Reproduce exactly the lines of the material beneath, from the line that contains "Task: Click the Care Providers domain icon" to the line that contains "Viewport: 1001px width, 331px height.", both included, and no other lines.

• Supplied data:
□ □ □ □
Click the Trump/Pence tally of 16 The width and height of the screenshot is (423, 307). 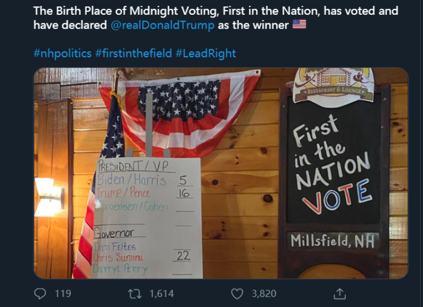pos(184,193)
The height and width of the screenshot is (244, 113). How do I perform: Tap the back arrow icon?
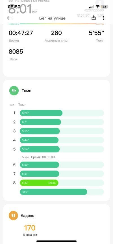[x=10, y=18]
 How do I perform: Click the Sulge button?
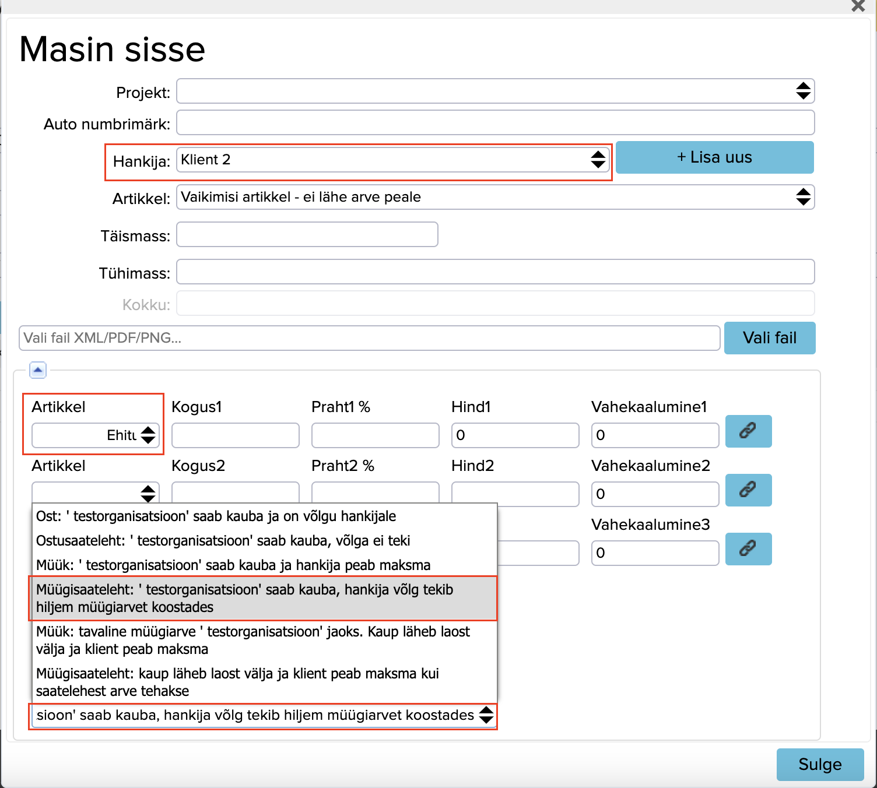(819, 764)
□ □ □ □
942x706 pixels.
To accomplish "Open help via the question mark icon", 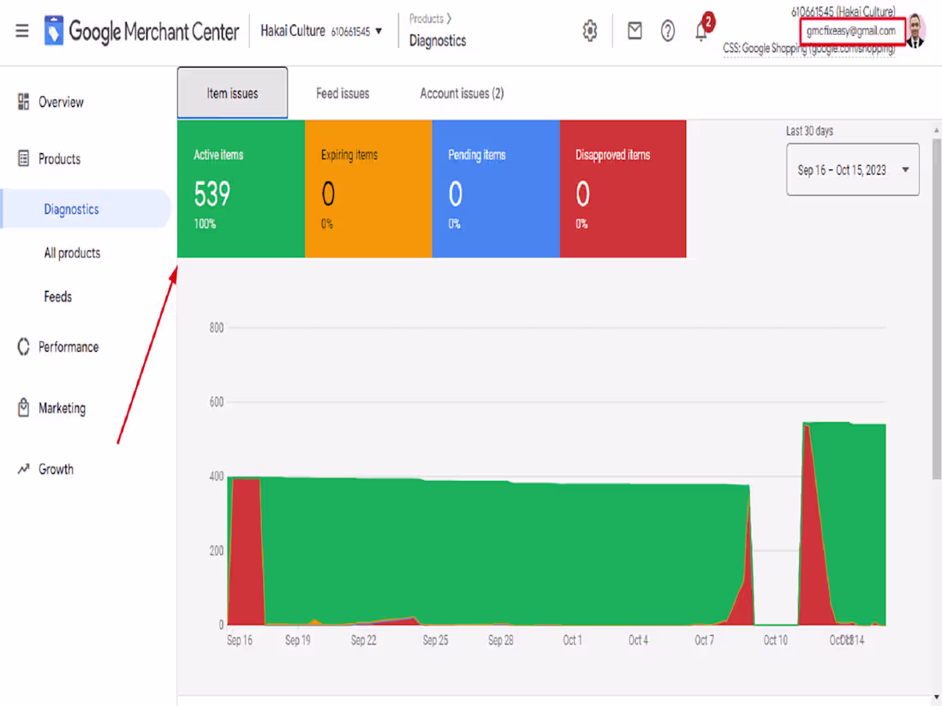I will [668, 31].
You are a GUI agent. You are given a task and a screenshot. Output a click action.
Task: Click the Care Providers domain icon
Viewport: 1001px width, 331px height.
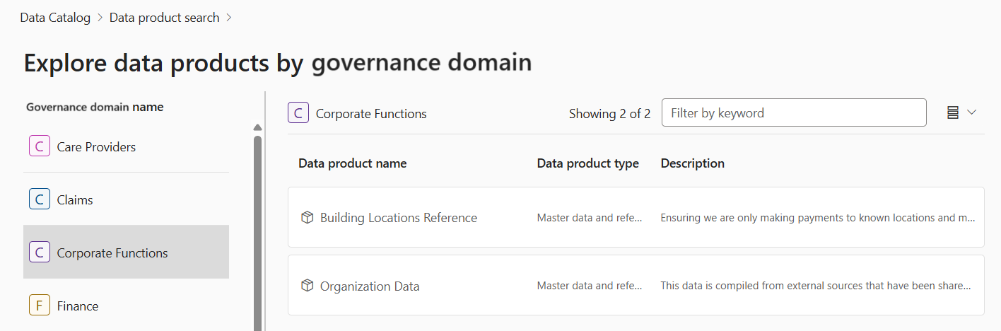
□ □ □ □
• Solution:
Task: Click the Care Providers domain icon
Viewport: 1001px width, 331px height.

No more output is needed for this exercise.